Photo by Hawaii Tourism Authority / Tor Johnson

This blog post was written by Stuart Robertson, one of the partners in Kensington Swan’s construction team. 

A Washington DC think tank, Reason Foundation, has released its latest annual report on the cost-effectiveness and performance of US state, as opposed to local, roading infrastructure. Unfortunately for the Aloha State, its overall rating was 48th out of 50. Allowing for metric and currency adjustments, Hawaii’s 1,600 km of state roading (the smallest of any state) costs NZ$54,356 per kilometre to maintain annually, and the overall costs per kilometre of NZ$347,011. Even with this extraordinarily high spend, more than 31% of the urban pavement is in a poor condition, the worst of any state in the US.

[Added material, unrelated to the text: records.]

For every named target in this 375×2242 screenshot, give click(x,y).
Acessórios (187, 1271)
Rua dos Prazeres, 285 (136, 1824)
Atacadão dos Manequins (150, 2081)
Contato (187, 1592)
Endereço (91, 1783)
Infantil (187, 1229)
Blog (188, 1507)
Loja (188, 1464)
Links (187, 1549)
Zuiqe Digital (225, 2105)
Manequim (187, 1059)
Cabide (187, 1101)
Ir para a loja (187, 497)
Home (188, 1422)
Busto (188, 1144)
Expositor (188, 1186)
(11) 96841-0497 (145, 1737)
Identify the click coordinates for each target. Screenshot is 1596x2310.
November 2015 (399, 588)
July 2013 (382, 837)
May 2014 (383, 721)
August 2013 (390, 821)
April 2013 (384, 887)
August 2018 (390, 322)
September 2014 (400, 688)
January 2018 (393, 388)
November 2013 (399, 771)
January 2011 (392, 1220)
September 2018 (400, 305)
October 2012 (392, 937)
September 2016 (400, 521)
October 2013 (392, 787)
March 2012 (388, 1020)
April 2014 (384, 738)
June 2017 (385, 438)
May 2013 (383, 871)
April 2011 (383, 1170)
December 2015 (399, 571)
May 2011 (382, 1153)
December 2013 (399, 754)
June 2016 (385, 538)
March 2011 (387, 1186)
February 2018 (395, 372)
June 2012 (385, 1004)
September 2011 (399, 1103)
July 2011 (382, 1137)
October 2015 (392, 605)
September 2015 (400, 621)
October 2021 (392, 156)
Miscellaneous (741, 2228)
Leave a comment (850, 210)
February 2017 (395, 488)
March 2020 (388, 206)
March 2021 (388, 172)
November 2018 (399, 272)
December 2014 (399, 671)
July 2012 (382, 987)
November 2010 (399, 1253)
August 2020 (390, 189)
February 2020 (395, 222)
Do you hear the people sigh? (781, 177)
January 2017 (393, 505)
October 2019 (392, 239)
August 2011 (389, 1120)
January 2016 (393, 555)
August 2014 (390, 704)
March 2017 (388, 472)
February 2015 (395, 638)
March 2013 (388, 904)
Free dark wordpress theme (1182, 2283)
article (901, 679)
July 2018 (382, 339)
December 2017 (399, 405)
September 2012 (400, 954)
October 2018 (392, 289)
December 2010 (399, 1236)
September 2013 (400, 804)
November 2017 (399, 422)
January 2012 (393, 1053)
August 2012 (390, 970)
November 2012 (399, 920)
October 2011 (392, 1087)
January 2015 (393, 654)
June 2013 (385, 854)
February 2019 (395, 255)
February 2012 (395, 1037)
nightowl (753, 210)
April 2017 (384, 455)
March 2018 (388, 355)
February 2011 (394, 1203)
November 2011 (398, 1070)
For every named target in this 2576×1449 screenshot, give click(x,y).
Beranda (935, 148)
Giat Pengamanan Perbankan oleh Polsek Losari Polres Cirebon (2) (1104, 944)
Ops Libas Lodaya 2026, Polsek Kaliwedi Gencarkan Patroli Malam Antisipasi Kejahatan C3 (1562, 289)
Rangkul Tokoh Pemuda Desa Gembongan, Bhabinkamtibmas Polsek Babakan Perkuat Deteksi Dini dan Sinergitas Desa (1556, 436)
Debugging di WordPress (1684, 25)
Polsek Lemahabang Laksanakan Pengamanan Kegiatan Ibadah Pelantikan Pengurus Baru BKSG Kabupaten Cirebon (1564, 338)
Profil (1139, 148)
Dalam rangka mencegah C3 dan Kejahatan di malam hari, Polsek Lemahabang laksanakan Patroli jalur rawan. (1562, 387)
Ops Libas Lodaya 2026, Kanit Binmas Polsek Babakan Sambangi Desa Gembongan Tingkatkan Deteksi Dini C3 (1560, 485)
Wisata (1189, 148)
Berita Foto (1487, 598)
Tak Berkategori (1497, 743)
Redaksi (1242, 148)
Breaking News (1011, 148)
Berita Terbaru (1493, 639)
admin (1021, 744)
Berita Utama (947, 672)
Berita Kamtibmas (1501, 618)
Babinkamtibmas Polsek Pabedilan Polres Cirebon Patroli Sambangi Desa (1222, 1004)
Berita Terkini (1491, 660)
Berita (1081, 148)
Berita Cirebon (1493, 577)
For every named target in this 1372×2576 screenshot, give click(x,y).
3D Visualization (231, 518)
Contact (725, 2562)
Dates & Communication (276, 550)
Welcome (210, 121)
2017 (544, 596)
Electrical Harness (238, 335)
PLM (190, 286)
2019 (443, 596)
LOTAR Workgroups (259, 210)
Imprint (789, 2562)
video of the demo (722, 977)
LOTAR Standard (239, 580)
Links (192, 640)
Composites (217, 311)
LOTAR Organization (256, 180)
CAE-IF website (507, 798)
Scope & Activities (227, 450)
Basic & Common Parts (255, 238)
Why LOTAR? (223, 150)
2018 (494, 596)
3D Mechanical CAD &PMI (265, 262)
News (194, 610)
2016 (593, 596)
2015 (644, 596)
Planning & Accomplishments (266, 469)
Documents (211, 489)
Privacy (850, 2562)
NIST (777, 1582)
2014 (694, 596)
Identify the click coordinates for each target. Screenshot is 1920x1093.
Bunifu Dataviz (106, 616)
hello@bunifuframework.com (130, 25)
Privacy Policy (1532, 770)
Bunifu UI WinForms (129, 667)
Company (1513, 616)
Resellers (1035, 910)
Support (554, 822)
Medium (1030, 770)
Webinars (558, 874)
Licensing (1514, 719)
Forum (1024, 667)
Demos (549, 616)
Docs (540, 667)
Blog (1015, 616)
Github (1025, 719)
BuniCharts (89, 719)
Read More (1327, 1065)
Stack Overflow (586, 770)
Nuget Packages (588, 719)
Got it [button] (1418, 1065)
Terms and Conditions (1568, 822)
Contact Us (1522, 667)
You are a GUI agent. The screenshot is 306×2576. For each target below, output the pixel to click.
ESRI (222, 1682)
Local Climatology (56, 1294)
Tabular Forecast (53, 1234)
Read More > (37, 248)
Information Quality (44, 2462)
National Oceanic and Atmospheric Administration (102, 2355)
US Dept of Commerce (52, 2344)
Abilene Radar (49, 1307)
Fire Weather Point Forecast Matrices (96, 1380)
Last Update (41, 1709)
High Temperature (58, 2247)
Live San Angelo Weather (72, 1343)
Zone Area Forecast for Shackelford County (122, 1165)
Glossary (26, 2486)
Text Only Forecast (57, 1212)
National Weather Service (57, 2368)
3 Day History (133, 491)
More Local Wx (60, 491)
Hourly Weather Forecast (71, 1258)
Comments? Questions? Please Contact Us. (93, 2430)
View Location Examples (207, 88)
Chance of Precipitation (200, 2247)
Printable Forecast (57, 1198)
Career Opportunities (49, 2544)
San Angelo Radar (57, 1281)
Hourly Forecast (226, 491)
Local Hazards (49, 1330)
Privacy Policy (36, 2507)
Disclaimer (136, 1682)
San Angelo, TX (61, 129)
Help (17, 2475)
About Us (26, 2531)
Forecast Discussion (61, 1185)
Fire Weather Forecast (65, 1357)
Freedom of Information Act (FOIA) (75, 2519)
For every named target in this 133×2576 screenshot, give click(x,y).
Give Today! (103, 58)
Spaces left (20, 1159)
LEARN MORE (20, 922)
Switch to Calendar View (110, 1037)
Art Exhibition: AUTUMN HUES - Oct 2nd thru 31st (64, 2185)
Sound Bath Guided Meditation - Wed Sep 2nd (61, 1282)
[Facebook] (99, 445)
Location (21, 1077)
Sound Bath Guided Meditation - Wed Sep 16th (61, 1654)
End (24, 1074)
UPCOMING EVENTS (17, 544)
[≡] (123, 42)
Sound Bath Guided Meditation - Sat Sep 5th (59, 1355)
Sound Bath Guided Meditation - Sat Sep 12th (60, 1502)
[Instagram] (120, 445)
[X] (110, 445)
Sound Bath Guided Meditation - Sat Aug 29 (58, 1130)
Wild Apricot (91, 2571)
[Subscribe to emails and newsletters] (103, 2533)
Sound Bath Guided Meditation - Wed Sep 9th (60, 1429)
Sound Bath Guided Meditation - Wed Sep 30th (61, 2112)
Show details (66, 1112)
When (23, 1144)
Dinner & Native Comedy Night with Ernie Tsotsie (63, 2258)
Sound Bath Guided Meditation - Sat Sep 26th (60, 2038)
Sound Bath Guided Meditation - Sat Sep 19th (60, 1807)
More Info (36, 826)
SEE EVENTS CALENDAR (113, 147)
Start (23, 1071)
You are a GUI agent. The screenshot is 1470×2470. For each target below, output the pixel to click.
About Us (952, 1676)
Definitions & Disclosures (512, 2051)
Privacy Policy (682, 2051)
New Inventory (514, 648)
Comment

Commentators have pointed out that a large proportion of the overall cost is debt incurred by the Department of Transport funding various past projects. It also has to be recognised that with any island state, most of the materials and expertise has to be imported. There are a number of South Pacific islands who suffer from similar issues. Hawaii, however, is one of the most taxed states in the US, and despite an engineering study and report in 2008 on how to improve the roading infrastructure, the recommendations were not adopted. This has changed in the last few months with one of the preventative maintenance measures being adopted.

New Zealand can be very proud of the quality of its national roading infrastructure.